On 1/7/15 2:48 PM, Kent James wrote:

> I'm curious why you are singling out Gerv here, when Ben's comment "as
> an atheist" could certainly be interpreted as "all other religions are
> false". Doesn't belief in no God mean that you believe that those who
> believe in God have false beliefs?

The difference is that:

1) Ben didn't syndicate a post to planet dedicated to his atheism and
telling everyone how great it is (nor has he done this over and over for
years) on Planet.

2) Ben didn't comment on the religions of other folks at all (outside of
the immediate scope of discussing Gerv's post). There is a difference
between a self-identification, "I am an atheist," and acting as a
proponent, "I am an atheist and your views are all wrong, let me tell
you about my atheism and how wrong you are."

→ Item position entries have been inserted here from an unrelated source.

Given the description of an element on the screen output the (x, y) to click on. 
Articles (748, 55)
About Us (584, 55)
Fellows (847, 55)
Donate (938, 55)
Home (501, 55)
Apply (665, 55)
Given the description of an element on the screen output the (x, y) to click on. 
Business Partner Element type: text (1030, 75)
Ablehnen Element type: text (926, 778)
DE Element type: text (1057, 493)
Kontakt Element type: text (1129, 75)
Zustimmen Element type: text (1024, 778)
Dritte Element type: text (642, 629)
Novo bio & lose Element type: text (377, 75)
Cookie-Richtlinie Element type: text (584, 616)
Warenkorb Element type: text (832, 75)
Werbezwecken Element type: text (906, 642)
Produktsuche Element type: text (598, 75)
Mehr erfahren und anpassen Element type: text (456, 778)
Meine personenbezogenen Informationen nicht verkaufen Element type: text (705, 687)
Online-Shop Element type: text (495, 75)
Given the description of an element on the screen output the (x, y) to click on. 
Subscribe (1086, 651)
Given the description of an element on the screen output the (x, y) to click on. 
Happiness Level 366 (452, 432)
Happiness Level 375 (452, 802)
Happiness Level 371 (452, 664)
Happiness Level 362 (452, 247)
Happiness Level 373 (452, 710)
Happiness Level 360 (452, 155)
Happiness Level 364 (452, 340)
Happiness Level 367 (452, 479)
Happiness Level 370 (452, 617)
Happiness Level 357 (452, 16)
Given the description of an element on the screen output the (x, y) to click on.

No one condemns Gerv or others simply for identifying with their faith
(I hope). People have all kinds of beliefs and others have all kinds of
opinions about them.

So, sure, by saying you have a particular viewpoint, some folks could
construe it as condemning other viewpoints but, without explicitly
saying that, it is simply "This is my thing (and I'm not talking about
whatever your thing might be)." The latter is the polite view in a
pluralistic society or group where people have viewpoints that are
fundamentally in conflict yet still need to work together and get along
day to day.

I, for one, do not care one bit whether or not Gerv or anyone else is
Christian, Muslim, an Atheist, or whatever. It is a pluralistic society
and I'm quite happy about that. I would rather not to have a religious
discussion in the context of my *work* and with people that I am
required to work with.

This goes for divisive politics as well. I don't care if you're a
Republican or a Socialist (or whatever) but within a work context,
unless we are close friends discussing things, I'd rather not hear about
your political beliefs and have you trying to convince me to join your
political party or vote a certain way. That's what I do with friends
over drinks after work hours.

Clearly, there are fuzzy lines around a lot of this because Mozilla as a
project has views that some would consider inherently political. As far
as I know, we don't have any that are religious. Also, there is some
kind of spectrum being someone saying "I am a Democrat" and trying to
convince you to sign a proposition form for the state government for a
cause. This goes to religion as well.

> My point is not to criticize Ben, but to point out that limits on
> stating what you believe are always very subject to the biases of those
> doing the censoring.

Except no one is censoring. People can post whatever they want on their
blogs. The changes requested are for people to not send everything they
post to Planet by default and, basically, not to send divisive things.
The question is of what it is appropriate to send to your fellow project
members and coworkers in a feed that many follow because of their jobs.
People have asked Gerv to stop for years. He doesn't and we have a
variation of this conversation in places at least annually. People
(including me) have gotten annoyed about it because it is perceived as
being extremely rude and uncivil to fellow project members. I'm actually
resigned to the idea that Gerv is never going to stop doing it because
he's not stupid (at all) and is not unaware that it pisses folks off but
(I assume) feels that it is necessary to do anyway.

> TL;DR Why can't we agree to disagree on topics and page down instead of
> censoring individual views of Mozillians."

Because I open my planet feed and see someone evangelizing their
religion to me. I'm not interested but I need to read the feed in order
to keep up with the overall Mozilla community.